_Text section_:
How Chernobyl Became A Wildlife Refuge

Back in April 26, 1986, reactor number four of the Chernobyl Nuclear Power Plant exploded due to a misaligned test, marking the biggest ever nuclear accident in our entire history and emitting 400 times more radiation than the atomic bomb that was dropped on Hiroshima back in 1945.

Suffice it to say, Ukraine was never the same again. The accident brought fatalities that vary wildly, and up until today, there’s still no definite number to the physical loss of human lives. Even bigger still was the physiological consequences that it brought, as well as its initial impact on the environment. It killed off trees and wildlife in high numbers.

Following the incident, swift work was made to decontaminate the area. An exclusion zone was made, and more than 350,000 people were evacuated. Human settlement restrictions were also made, and up until today, these are still in place.

Ukraine was changed forever, and Chernobyl was thought to become a barren wasteland. After all, radioactive compounds take centuries to decompose, and no life can survive with that in place.

And so it came as a surprise that just a mere 33 years after the incident, a quick glance at the Chernobyl Exclusion Zone will show you how alive the area is, filled with fauna and wildlife. To be more specific, the area is inhabited by wolves, lynx, Przewalski horses, brown bears, bisons and around 200 bird species, among other types of animals.

_Information_:
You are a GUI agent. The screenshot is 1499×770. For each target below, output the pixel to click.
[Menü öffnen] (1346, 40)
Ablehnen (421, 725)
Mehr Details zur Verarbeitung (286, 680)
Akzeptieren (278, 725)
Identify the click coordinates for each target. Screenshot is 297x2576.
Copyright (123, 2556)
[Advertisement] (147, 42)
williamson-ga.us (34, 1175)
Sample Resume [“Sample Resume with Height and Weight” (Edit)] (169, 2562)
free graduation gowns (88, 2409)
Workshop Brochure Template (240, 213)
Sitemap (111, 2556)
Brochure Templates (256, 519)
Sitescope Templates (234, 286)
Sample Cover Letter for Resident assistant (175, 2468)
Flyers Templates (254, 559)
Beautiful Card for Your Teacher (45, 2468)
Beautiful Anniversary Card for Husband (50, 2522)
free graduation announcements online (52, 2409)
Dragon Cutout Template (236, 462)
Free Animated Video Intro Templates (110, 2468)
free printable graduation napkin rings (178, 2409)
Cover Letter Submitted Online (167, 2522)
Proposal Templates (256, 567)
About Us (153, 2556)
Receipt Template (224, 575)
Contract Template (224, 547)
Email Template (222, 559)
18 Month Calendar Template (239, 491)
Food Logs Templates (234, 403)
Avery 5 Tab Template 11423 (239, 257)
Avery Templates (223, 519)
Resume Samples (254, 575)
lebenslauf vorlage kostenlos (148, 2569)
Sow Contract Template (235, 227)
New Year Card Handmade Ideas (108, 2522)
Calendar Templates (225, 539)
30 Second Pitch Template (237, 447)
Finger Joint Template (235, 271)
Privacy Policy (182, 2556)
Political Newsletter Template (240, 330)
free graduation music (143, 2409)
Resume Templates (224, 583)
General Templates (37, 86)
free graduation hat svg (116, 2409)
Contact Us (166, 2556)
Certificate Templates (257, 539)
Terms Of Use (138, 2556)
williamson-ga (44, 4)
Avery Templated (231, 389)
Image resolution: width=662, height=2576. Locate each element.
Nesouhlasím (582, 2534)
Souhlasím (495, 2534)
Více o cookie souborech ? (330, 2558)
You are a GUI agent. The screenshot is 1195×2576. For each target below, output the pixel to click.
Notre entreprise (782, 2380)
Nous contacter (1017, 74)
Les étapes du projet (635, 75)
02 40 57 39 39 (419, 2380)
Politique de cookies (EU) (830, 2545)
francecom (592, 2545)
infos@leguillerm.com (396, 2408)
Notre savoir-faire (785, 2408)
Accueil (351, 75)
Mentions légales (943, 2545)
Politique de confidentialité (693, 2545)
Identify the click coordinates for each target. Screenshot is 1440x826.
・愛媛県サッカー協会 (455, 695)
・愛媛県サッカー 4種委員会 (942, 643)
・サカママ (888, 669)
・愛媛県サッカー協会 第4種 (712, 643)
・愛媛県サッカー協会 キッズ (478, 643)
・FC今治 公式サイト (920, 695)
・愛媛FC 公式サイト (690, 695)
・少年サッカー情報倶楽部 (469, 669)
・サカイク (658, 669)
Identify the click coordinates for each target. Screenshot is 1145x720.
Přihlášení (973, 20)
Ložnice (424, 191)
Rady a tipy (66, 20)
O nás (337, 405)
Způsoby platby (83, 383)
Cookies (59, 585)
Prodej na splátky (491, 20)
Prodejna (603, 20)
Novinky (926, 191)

_Work task 1_:
Answer these from the Chernobyl wildlife text:
(a) Which reactor at the plant exploded?
(b) How many people were evacuated?
(c) About how many bird species live in the exclusion zone?
_Work task 2_:
Write the next part of the Chernobyl wildlife text, picking up after its last sentence.
You won't need the records for this.

_Task answer 1_:
(a) Reactor number four
(b) More than 350,000
(c) Around 200

_Task answer 2_:
Great biodiversity

The studies on the area were done by 30 researchers from the UK, Ireland, France, Belgium, Norway, Spain and Ukraine. Their work proves the great biodiversity currently present in the area. Furthermore, the studies also illustrate how at present, current radiation levels are currently low or even non-visible, seeing as the animals all maintain healthy numbers.

Of course, on an individual level, there are still some observed radiation effects. For example, some birds have genetic alterations, while some insects seem to have a much shorter lifespan. However, these are mostly individual, showing that to some degree, the wildlife may have found ways to adapt to radiation, making themselves more resistant. The absence of humans in the area can also be a big factor.

This means that continuous human pressure can be more dangerous to animals than a nuclear accident when it comes to long-term effects.

Chernobyl’s future

Back in 2016, the government of Ukraine declared the Exclusion Zone of Chernobyl as a radiological and environmental biosphere reserve. Tourism has now also flourished in the area.